Sector regulators have a significant contribution to make to the green transition and the decarbonisation of sectors including water, energy, transport and e-communications. When appropriately empowered and enabled, regulators can increase how much environmental sustainability is considered in the choices of both operators and consumers. However, not all regulators currently have the tools they need or the governance arrangements in place to contribute effectively to this area.
Sector regulators need to have appropriate mandates and objectives if they are to support carbon mitigation efforts. There is currently no standard approach to defining the role of economic regulators in the green transition. Only 41% of economic regulators have environmental sustainability objectives explicitly defined in legislation while 36% have no such objectives at all (Figure 8.12).

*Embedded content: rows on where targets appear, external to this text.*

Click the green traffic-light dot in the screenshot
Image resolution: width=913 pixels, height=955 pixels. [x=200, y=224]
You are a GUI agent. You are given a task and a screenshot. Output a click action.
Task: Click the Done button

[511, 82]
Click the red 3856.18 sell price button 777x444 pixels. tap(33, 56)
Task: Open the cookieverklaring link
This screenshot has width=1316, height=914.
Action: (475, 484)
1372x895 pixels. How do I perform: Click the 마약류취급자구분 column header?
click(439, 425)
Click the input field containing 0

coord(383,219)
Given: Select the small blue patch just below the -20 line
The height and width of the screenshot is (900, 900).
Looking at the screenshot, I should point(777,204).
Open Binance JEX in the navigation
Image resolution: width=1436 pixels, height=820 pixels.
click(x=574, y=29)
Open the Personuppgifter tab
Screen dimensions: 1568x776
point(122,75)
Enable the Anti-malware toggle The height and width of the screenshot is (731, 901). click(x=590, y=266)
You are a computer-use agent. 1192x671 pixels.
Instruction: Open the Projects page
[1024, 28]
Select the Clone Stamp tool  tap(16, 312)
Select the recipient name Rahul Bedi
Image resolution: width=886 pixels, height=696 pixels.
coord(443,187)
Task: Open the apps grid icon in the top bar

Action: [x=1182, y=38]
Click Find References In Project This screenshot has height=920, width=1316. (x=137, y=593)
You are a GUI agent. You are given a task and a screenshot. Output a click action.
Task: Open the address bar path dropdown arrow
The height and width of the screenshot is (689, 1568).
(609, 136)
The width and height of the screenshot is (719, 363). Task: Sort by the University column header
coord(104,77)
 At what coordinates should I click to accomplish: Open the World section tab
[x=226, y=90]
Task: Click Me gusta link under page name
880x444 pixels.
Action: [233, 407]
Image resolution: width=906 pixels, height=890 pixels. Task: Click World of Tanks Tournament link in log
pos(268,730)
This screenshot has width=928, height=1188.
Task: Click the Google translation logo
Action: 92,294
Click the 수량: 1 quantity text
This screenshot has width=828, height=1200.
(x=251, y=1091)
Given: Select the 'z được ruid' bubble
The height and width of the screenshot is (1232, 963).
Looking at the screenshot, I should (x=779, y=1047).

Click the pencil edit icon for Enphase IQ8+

To support emission reductions and the green transition, regulators also need appropriate legal powers to consider environmental sustainability in their regulatory decisions. Regardless of their statutory objectives, 42% of economic regulators lack the legal power to consider environmental sustainability in decision making (Figure 8.13). These powers are most widely held by regulators in the energy (86%), water (77%), and air transport (72%) sector. However, most regulators in rail transport (30%) and e-communications (29%) lack such powers.
Even where powers are provided, these may not extend to the full range of regulators’ functions, nor the full range of environmental issues. Only 21% of regulators have powers to consider the full range of environmental issues, including greenhouse gas reduction, decarbonisation, biodiversity, and water and air pollution (Figure 8.14). The most common environmental issues that regulators have the power to consider are greenhouse gas reduction (held by 65% of regulators with such powers) and decarbonisation (65%). However, only a minority can consider waste management (33%) or biodiversity (31%).
A broadened remit that includes sustainability requires regulators to balance multiple objectives. Around 43% of regulators have encountered or anticipate trade-offs between environmental and other policy objectives (Online Figure J.5.1). For 37% of regulators, these trade-offs relate to improving cost effectiveness, and for 27% they relate to protecting consumer welfare or social inclusion. Co-ordination can be enabled by establishing clear roles and responsibilities, and guidance on managing competing priorities. However, 60% of regulators lack formal co-ordination mechanisms to connect them with public authorities for environmental sustainability issues (Online Figure J.5.2).